Тамара уже видела все это. Видела в картах, когда раскладывала их для девчонки, и видела снова и снова, когда переспрашивала у карт уже сама, пыталась спросить иначе в надежде на другой ответ.
Но получалось все то же.
Карты приходили перевернутыми, суля катастрофу, пророча гибель. Перевернутая колесница, перевернутый верховный жрец, перевернутый дьявол. И башня, поражаемая молнией – предзнаменование неизбежного, окончательного краха. Она видела в них то же, что видела сейчас – приползшего из-за реки громадного ядовитого змея со сложенным капюшоном. Змея, который уткнулся в преграду на этом берегу, но переполз ее и устремился дальше, чтобы сожрать весь мир.
Только перевернутого жреца-лжепророка, лжепророка она не так поняла.
Думала, это карты о ней самой говорят. Надеялась, карты говорят – остановись, хватит каркать. Несешь чушь, путаешь людей, пугаешься сама – и все зря.

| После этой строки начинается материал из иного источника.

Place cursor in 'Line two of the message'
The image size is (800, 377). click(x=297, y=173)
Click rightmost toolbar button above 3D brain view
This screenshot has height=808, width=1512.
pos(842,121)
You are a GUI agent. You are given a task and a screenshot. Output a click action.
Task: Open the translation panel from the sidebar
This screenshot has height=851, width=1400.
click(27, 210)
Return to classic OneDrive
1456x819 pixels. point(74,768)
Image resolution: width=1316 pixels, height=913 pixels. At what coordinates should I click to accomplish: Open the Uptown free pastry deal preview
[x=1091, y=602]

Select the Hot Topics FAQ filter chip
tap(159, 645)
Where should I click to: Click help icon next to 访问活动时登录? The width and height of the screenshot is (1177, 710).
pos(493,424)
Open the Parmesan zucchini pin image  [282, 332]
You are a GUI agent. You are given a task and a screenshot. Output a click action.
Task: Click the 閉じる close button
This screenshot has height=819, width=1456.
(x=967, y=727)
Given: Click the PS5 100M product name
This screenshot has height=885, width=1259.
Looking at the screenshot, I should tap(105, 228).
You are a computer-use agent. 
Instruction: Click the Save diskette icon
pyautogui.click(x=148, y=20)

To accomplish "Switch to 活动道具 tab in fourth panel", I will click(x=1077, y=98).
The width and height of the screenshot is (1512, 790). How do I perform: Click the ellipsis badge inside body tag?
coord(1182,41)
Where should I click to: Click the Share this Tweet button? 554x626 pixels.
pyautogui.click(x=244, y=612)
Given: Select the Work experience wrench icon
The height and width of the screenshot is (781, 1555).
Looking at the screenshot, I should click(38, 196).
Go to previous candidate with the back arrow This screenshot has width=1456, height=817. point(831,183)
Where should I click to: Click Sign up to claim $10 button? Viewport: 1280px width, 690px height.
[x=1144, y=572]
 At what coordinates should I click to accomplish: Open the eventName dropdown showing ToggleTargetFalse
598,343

Не смела и помыслить, что это карты могли о нем толковать, об отце Данииле, его пророчества называть ложью и его веру фальшью.
А если карты на священника клевещут – значит, он был прав, значит, через них с Тамарой разговаривают бесы, и бесы нашептывают ей, чтобы она против отца Даниила, против божьего человека, восстала – и вместе с ним против самого Бога?
– Прости, Господи, великое прегрешение… Прости, Господи, великое прегрешение…
Тамара смотрит, как люди суетятся: докладывают последние рельсины, доколачивают в землю последние костыли – Жора Бармалей, Сережа Шпала, Свиридовы оба, Кацнельсон, Ленька; тащат от поезда проклятую тушенку, которую Тамара видела в припадке – тушенку, которой дьявол людей за службу рассчитывает.
– Прости меня, Господи!
Ведь она хочет спасти, спасти – свой дом, своего сына, глупых этих, несчастных, голодных людей… Неужели она ошибается? Где же тут грех?! В чем?!
Нет, права она.
Тамара не знает, какое в этом поезде зло, но зло пышет от него как жар от домны, расползается, клубясь, в стороны, как чернила от каракатицы в густой морской воде; его нельзя оставлять тут, потому что оно отравит и землю, и людей, но ни в коем случае его нельзя и пропустить дальше на запад – туда, где стоят живые большие города.
Тепловоз умолкает на секунду – и тогда у поезда появляется новый голос, жуткий какой-то шепот, невнятный шелест, который идет откуда-то недр, из чрева поезда – из вагонов; но этот голос хотя бы не так громок, и Тамара может его перекричать:
– Не делайте! Не надо! Не надо! Я видела! Видела, что будет! Беда будет! Не надо! Ленька! Полечка!
– Уйди, ведьма!
– Не надо! Сережа! Сережа! Останови их! Где ты?!
Но тут локомотив гудит-глушит этот шепот снова, потом состав вздрагивает, в судороге или в пробуждении – дрожь от него пробегает вперед по рельсам, как ток по проводам – и сдвигается с места.